(PROBLEM DESCRIPTION) Report each line of the material below where the word "computer" can be found.
(Beginning of GIVEN RECORDS)
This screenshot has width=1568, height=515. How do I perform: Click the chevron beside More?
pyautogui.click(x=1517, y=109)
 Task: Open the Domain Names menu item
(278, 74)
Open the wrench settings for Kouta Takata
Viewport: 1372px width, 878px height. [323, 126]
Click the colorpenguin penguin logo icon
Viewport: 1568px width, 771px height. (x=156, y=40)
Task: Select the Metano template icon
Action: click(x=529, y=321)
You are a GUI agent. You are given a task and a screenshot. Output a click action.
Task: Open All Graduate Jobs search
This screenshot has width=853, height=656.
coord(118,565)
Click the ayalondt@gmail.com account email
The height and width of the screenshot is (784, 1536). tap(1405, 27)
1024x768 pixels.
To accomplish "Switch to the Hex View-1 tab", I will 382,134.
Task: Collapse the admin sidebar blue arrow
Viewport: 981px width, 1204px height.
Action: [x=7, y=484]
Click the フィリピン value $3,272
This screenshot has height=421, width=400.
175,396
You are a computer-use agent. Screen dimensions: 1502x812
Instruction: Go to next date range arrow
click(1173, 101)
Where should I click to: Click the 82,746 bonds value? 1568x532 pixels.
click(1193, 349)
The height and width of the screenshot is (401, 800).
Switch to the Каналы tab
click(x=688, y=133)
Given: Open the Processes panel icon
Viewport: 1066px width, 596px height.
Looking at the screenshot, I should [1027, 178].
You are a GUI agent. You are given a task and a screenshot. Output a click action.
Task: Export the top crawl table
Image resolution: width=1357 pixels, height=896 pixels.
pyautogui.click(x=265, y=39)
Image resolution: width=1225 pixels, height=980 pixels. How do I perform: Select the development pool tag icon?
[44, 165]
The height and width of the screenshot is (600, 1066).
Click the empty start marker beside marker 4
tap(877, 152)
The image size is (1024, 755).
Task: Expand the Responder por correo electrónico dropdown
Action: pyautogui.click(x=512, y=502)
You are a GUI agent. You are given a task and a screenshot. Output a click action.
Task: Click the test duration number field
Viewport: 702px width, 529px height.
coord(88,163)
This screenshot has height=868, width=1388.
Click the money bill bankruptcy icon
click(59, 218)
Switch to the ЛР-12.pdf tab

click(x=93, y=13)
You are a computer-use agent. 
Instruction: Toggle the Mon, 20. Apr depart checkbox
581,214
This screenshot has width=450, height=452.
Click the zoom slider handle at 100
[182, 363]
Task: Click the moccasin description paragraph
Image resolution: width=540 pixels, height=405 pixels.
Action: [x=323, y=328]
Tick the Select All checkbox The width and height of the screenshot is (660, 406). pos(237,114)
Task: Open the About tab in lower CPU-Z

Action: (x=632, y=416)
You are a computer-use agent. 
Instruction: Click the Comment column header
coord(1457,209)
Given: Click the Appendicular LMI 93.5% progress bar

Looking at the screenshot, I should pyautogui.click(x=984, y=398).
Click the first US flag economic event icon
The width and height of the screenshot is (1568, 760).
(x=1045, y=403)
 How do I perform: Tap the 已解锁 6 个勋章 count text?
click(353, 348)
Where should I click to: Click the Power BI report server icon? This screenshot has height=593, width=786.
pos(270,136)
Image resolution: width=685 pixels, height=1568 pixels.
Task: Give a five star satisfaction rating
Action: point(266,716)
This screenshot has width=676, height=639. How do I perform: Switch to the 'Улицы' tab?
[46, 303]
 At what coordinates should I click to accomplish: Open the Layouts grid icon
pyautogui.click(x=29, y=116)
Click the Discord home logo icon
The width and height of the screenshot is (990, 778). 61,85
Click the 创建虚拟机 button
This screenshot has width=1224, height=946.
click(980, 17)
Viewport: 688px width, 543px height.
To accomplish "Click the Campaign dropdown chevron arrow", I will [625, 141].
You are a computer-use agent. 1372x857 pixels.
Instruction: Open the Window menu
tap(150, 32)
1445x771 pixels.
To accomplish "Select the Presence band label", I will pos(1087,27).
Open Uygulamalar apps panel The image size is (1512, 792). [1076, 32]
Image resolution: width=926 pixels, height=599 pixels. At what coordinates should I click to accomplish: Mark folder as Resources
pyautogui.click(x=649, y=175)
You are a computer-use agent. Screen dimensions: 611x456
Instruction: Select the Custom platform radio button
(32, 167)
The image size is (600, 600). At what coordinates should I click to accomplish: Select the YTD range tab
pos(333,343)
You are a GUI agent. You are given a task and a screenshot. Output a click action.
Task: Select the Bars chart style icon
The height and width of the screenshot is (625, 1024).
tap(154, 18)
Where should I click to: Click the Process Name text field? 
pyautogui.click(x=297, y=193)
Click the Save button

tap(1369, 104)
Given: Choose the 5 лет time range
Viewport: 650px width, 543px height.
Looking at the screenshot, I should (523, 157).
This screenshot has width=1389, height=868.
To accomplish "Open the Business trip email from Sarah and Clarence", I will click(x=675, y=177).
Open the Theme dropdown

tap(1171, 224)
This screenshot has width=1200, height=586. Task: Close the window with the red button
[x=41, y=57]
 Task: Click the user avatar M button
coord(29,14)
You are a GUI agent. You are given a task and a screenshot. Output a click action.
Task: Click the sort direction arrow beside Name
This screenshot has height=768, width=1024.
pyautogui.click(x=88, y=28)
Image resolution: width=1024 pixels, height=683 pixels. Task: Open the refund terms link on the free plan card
(End of GIVEN RECORDS)
(EXERCISE RESPONSE)
You are a computer-use agent. Screen dimensions: 1502x812
You are a computer-use agent. 
You are a computer-use agent. 
You are a computer-use agent. 1372x857 pixels.
You are a computer-use agent. Screen dimensions: 611x456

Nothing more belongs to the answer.